◆ **Raw data**
● ● ● ●
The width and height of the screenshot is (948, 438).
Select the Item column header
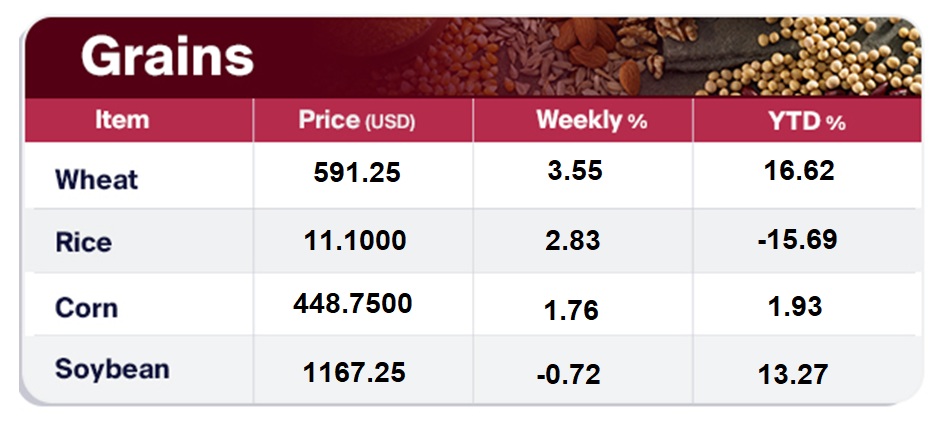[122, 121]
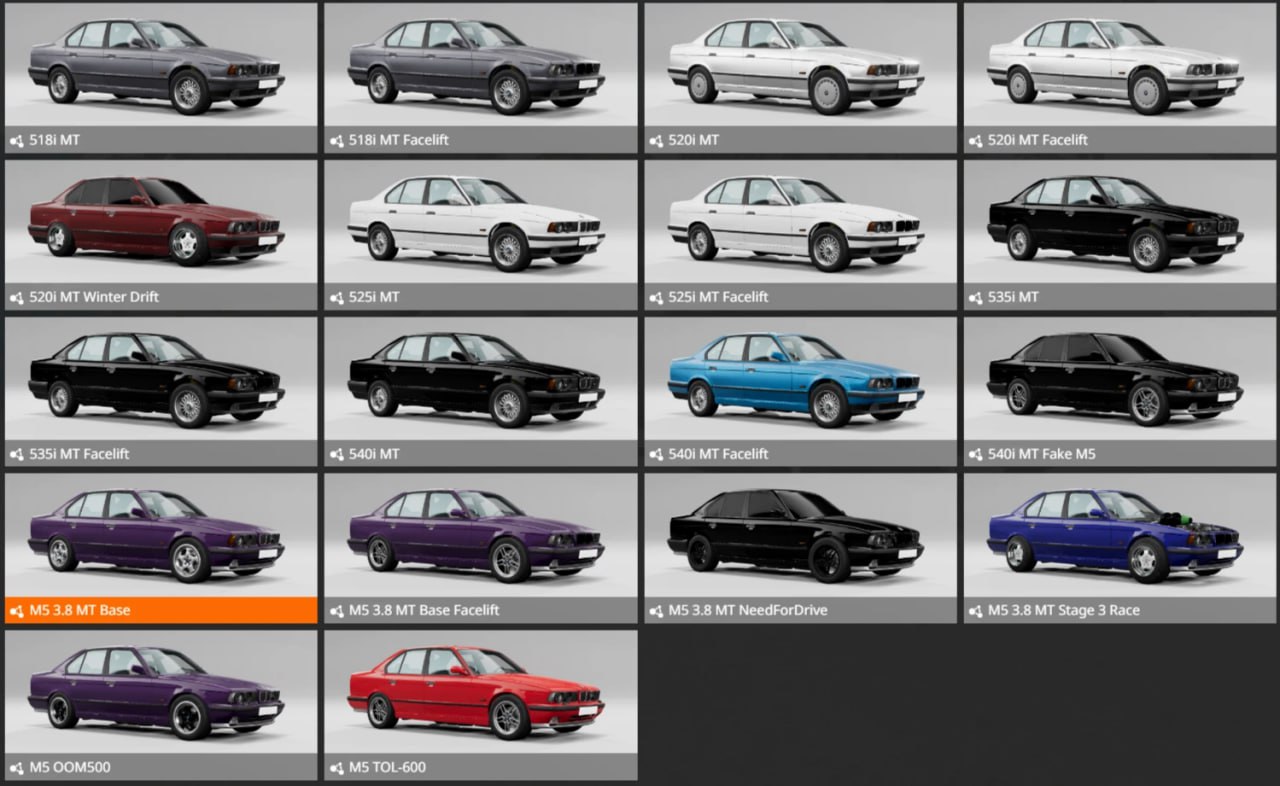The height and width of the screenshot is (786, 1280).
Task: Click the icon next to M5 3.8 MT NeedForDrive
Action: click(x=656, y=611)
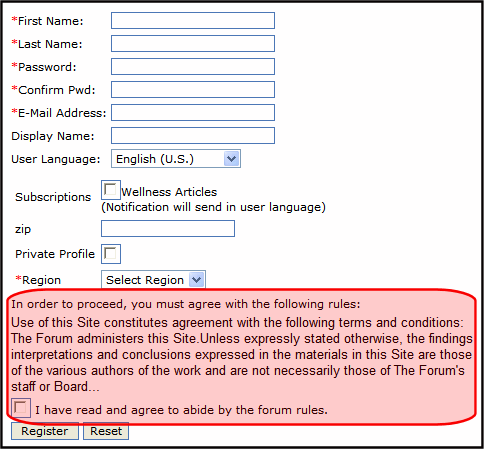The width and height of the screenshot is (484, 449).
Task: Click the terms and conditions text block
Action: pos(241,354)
● ● ● ●
◆ **What this task involves**
Copy all the material exactly; omit images.

◆ **Finished task**
The width and height of the screenshot is (948, 438).
Select the Item column header
[122, 121]
The height and width of the screenshot is (786, 1280).
Task: Click the icon next to M5 3.8 MT NeedForDrive
Action: click(x=656, y=611)
The width and height of the screenshot is (484, 449).
Task: Click the terms and conditions text block
Action: pos(241,354)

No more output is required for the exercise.